Louis de Rouvroy ou duc de Saint-Simon (1675-1755)

Écrivain et mémorialiste français

Louis de Rouvroy ou duc de Saint-Simon Écrivain et mémorialiste français

Né à Paris, fils unique du second mariage du duc Claude , écuyer de Louis XIII devenu duc et pair.

Il fut tenu sur les fonds baptismaux par Louis XIV et Marie Thérèse en la chapelle du château de Versailles.

Frêle et seul, Louis reçoit une formation intellectuelle et morale supérieure à celle que recevait habituellement un jeune seigneur et reçoit de sa mère une éducation austère et soignée. Particulièrement attiré par l’histoire, il n’aime pas trop le métier des armes. Mais ne devant pas déroger à la règle, il participe à diverses campagnes de Louis XIV de 1692 à 1701.

Il vint très jeune à La Ferté-Vidame [1], où il fut souvent parrain de ses vassaux en l’église Saint Nicolas reconstruite par son père en 1659-1660.

Il est certain qu’il noua dans la région de solides attaches seigneuriales, familiales et religieuses qui ne se relâcheront pas tout au long de sa vie.

Il porta d’abord le titre de vidame [2] de Chartres, connut dès l’enfance le jeune duc de Chartres, qui fut ensuite le Régent, et pour qui il conçut la plus vive affection et entra à 16 ans dans les Mousquetaires [3].

Il participe en 1692 comme mousquetaire au siège de Namur  [4] , il a alors 17 ans. En 1693 il succéda à son père dans ses gouvernements de Blaye [5] et de Senlis [6] et son titre de duc et pair à dix-huit ans, L’année suivante, il est engagé dans la bataille de Neerwinden [7]. IL reçut une compagnie au régiment de Royal Roussillon,

Après la mort de son père, il sait qu’il faut consolider ses appuis à la cour. Il se marie donc en 1695 avec Marie Gabrielle de Durfort de Lorge , fille aînée du maréchal duc de Lorge qui le commanda pendant les campagnes du Rhin et dont la mère, née Frémont, vient d’une famille roturière, mais fournit une dot importante. Elle est la petite-nièce de Turenne et cousine du roi d’Angleterre Guillaume III d’Orange-Nassau.

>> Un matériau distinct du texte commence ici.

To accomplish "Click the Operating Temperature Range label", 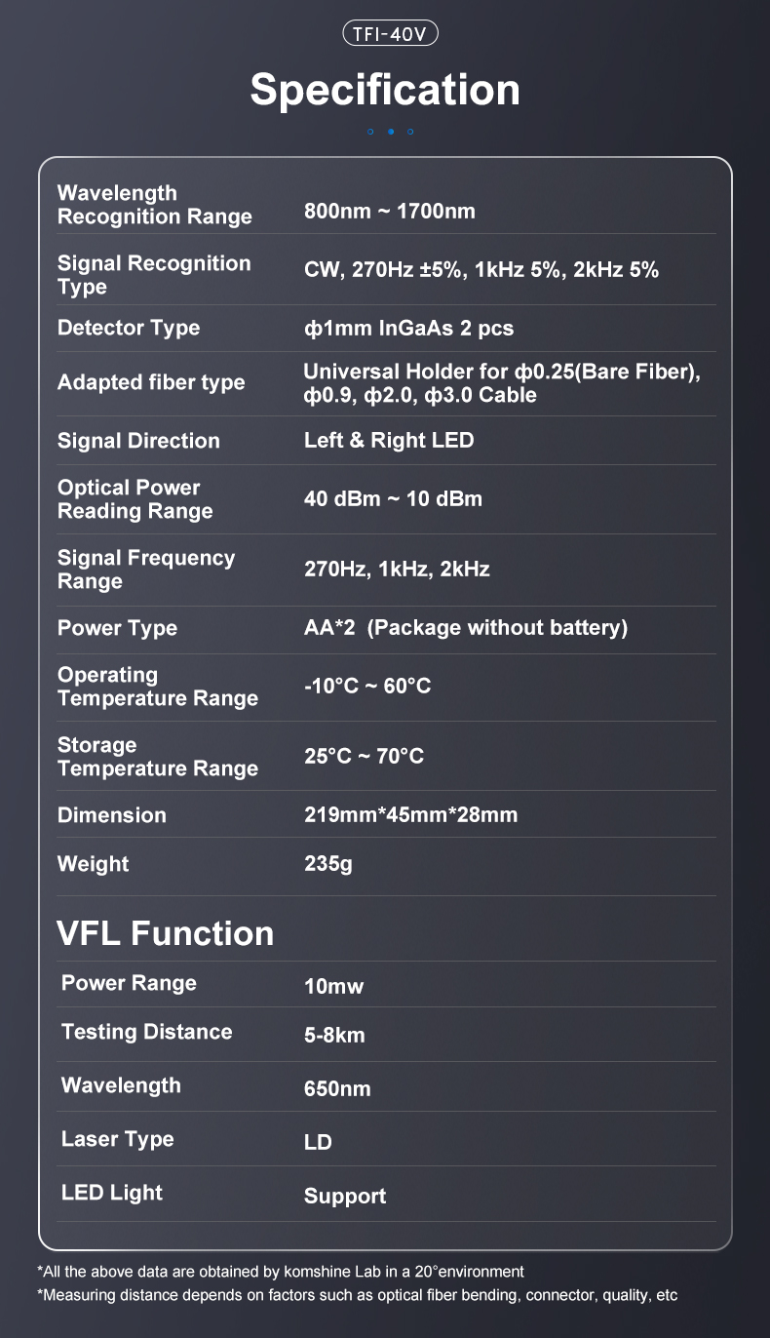I will tap(158, 687).
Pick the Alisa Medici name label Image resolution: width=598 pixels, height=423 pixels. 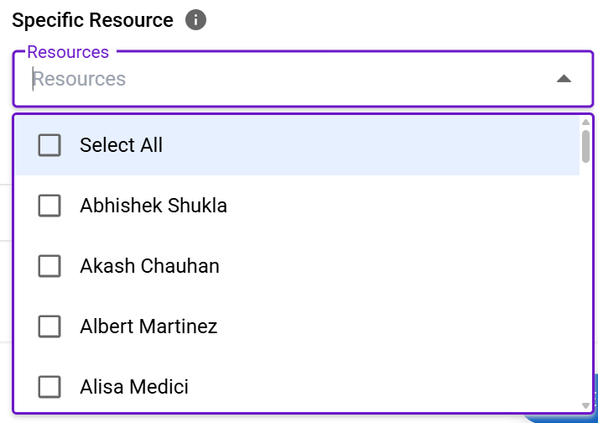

Peu de temps après, Louis achète le régiment Royal-Carabiniers, et devient mestre de camp [8]. Ses responsabilités militaires passent pourtant au second plan face aux responsabilités de la pairie. Saint-Simon prend son nouveau rang très à cœur, et s’engage rapidement dans un grand procès contre le maréchal-duc de Luxembourg , qui veut faire modifier son rang parmi les pairs. Il s’indigne aussi du rang intermédiaire accordé aux bâtards de Louis XIV, le duc du Maine et le comte de Toulouse , qui les fait passer au-dessus des pairs immédiatement sous les princes du sang

En 1697, il mène une expédition en Alsace sous le commandement du maréchal de Choiseul . C’est son dernier séjour aux armées. Il supporte de plus en plus mal l’obligation qui lui est faite de passer 2 mois par an avec son régiment. D’ailleurs, le sien est réformé. Il n’est plus que mestre de camp à la suite, sous les ordres d’un simple gentilhomme.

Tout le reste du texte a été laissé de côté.